The timing matters. Berlin's coalition government, led by the SPD, committed in its 2025 budget framework to digitising 1.2 million archival items by the end of 2027. That target is already strained by infrastructure costs, and duplicate image storage is one of the line items drawing scrutiny. Cloud storage contracts negotiated by the Berliner Senat run to several hundred thousand euros annually, and administrators say redundant files are inflating those bills without adding public value.
What the Specialists Are Saying
Deduplication — the automated process of identifying and removing or consolidating identical or near-identical image files — is not new technology. What is new, specialists at the Fraunhofer Institut für Offene Kommunikationssysteme, based in Charlottenburg, argue, is the scale at which Berlin's public sector now needs to apply it. The institute has been involved in digital-infrastructure consultancy for German federal and state bodies, and its researchers have pointed in published work to the growing gap between digitisation ambitions and the data-hygiene practices needed to support them.
At the Stadtmuseum Berlin, which manages collections across several sites including the Ephraim-Palais in Nikolaiviertel, curators describe a workflow problem: image files are frequently generated at multiple resolutions during scanning, then saved in full across shared drives without a standardised naming or tagging convention. The result is that a single historical photograph of, say, the Potsdamer Platz can exist in six or seven versions in the same system, indistinguishable to a basic search. Staff time spent manually resolving those duplicates is time not spent on cataloguing new material.
Advocates for faster reform point to the experience of the Stiftung Preußischer Kulturbesitz, which administers collections including those at the Kulturforum near the Tiergarten. The foundation began a structured deduplication programme for its image databases in late 2024, using hash-matching software to flag identical files before human review. According to documentation from the foundation's annual digitisation report published in early 2025, the first phase of the programme identified redundant copies accounting for approximately 18 percent of total image storage in the tested collection segments.

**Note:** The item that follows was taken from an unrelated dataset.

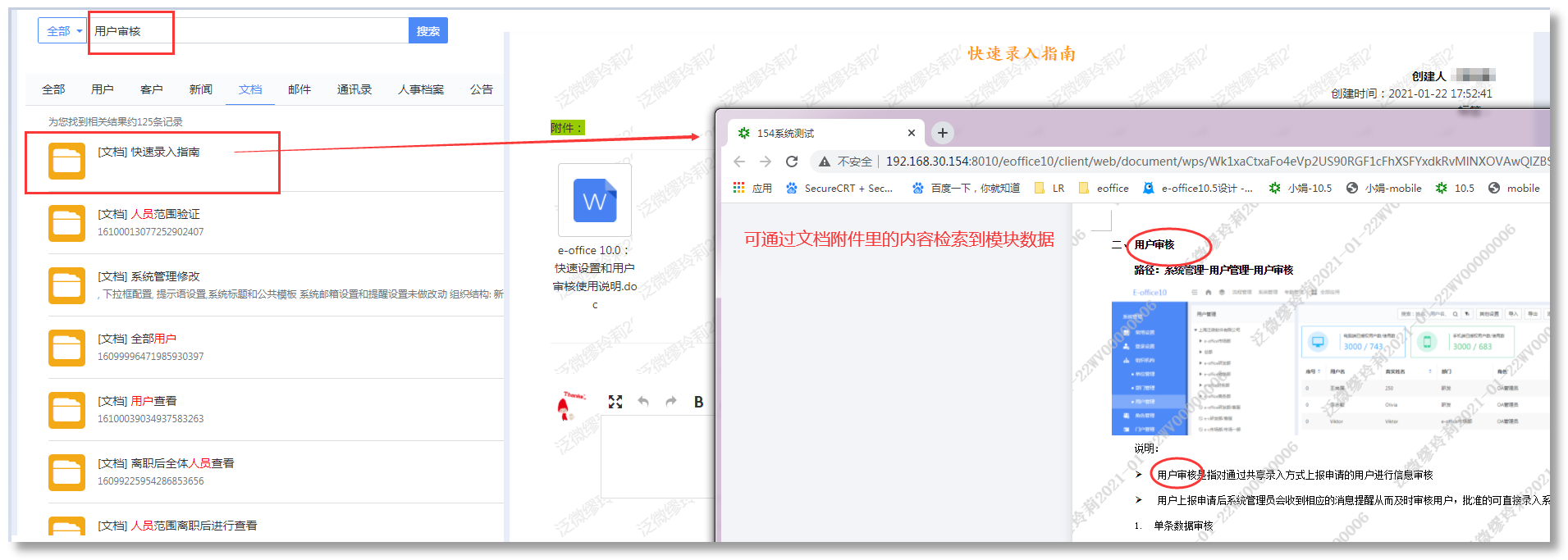Open the 应用 apps bookmark shortcut

(752, 188)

Policy Pressure and Practical Next Steps
The Senatsverwaltung has not yet published a formal directive on duplicate-image management, but officials have signalled that guidelines are being drafted for circulation to publicly funded cultural institutions by the fourth quarter of 2026. The draft framework, according to background briefings from the culture administration, is expected to mandate minimum metadata standards and require institutions receiving digitisation grants under the Berlin Digital Culture Fund to demonstrate deduplication protocols before disbursement.

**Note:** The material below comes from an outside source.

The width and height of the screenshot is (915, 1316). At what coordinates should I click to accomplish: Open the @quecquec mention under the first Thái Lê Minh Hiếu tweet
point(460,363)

For smaller institutions — neighbourhood archives in Neukölln or Prenzlauer Berg, community libraries that lack dedicated IT staff — the challenge is less about will than capacity. Advocates within the Berliner Bibliotheksverbund, the network linking the city's public library branches, have called for a centralised deduplication service that smaller bodies could plug into rather than building their own. That proposal is under review but has not been formally funded.

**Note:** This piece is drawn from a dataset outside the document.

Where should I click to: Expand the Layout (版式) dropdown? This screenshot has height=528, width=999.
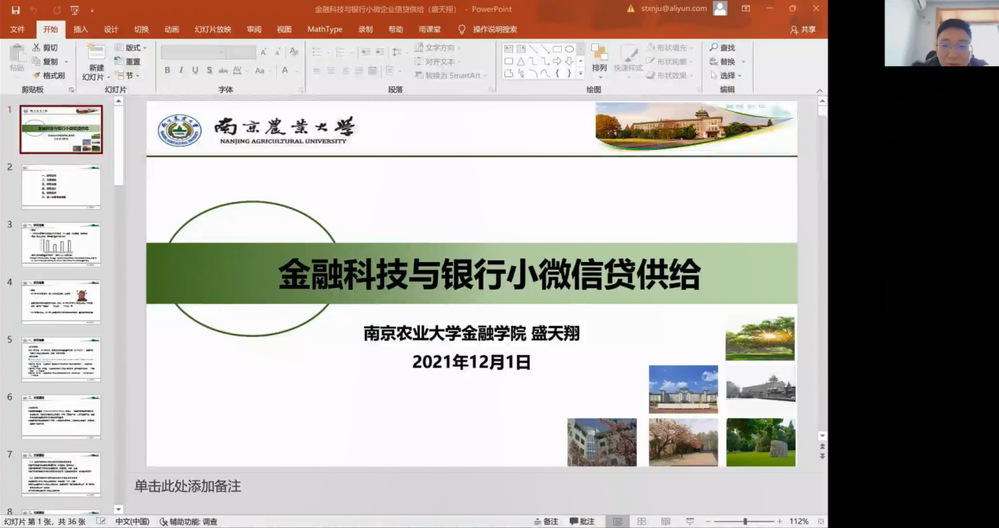pos(131,48)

The practical advice from archivists currently managing the problem: start with naming conventions before reaching for software. Institutions that standardised their file-naming structures first — date, subject, resolution, source department — found that automated deduplication tools performed significantly more accurately when they were eventually deployed. The Zentral- und Landesbibliothek's internal documentation from its 2025 workflow audit supports that sequencing. The technology is available. The governance framework is catching up.